It’s been a rough week — lots of fears, lots of immobility, lots of eating and feeling lonely. Sometimes I feel as if I’m learning all kinds of things and changing — working to get better while accepting myself more. Other times I feel stuck, as if I physically can’t move forward or ahead, and I won’t find a job or get back to school or write.
The meeting Tuesday was good — I’m really enjoying it, and especially the numerous comments about my good insights. But now people keep asking me to bring in my work, and I don’t have any, and I’m scared.
Maybe that’s why I feel so stuck — I’m scared a new job won’t be better, new writing won’t be good.
Susan said she may be moving out of Gainesville. It doesn’t scare me, I don’t think, but I really like her and feel like she likes me and that we could do good things (for me). She says she has faith in me, that I can have the life I want.
David called the other day. They had mediation conference calls, and he has agreed to pay [redacted] over the next [redacted] years.

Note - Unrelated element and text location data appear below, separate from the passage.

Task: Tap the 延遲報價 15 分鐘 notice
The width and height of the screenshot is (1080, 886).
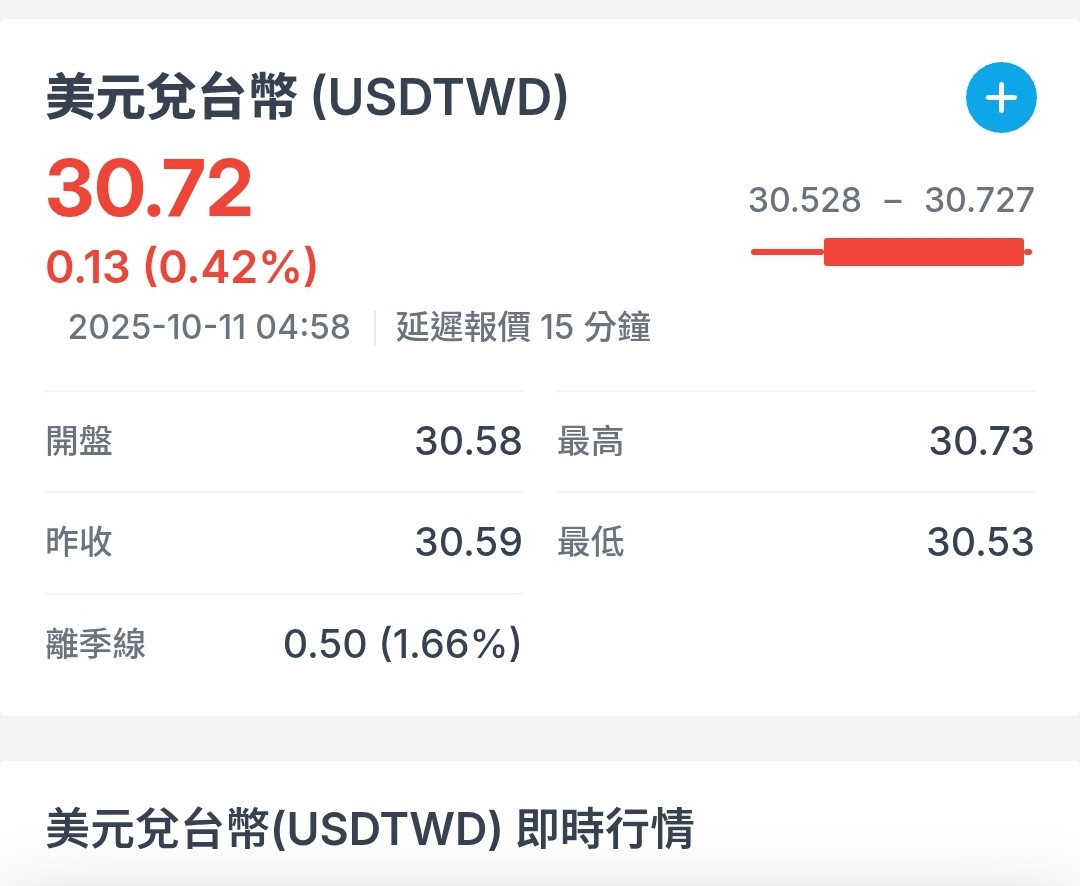Action: click(523, 327)
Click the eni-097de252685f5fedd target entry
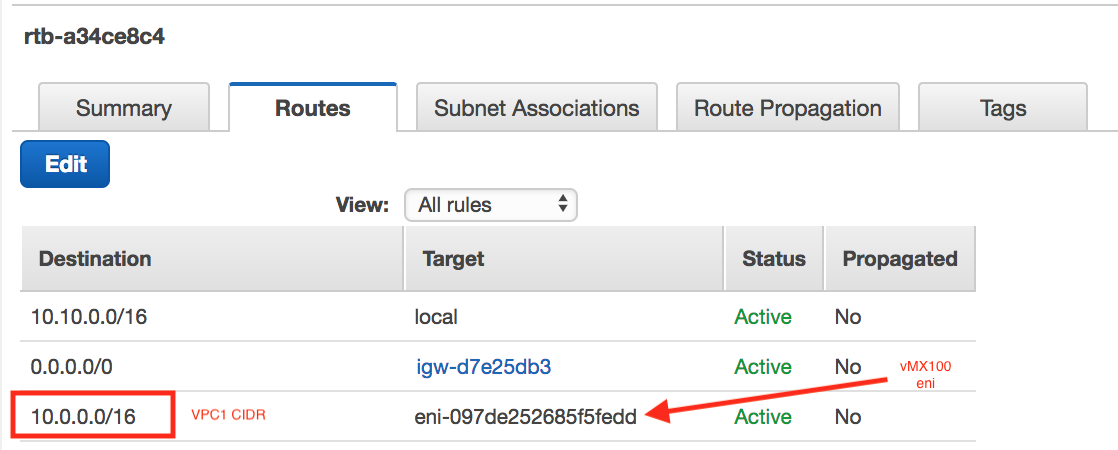 [x=526, y=416]
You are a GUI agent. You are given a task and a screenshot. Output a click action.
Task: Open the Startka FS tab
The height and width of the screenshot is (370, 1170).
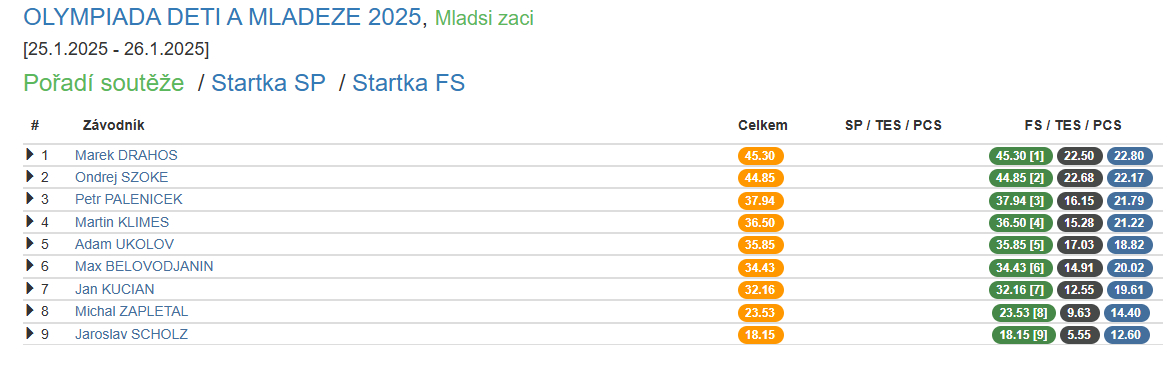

I suppose there is some sense in that because he left her, but I have no way of knowing if she was really hurt or just put out because her life plan wasn’t working out. In any case, I don’t approve of the whole [redacted] law firm involvement and the fact that neither [redacted], nor [redacted] needs the money. It feels like spite. I wonder what I would have done.
Ms. PB was out front when I got home from watching the Gator game tonight. She clearly wanted to come in the house. I fed her, thinking she probably didn’t eat because she was here. It really breaks my heart that she can’t just be my pet. I’ve really come to love her. And then there are the two kittens at the BP station. But Ms. PB has meowed her way into my heart.
Maybe I care too much about too many things.
David no longer has to be in court in Miami 9/24. That means he won’t be here for my birthday.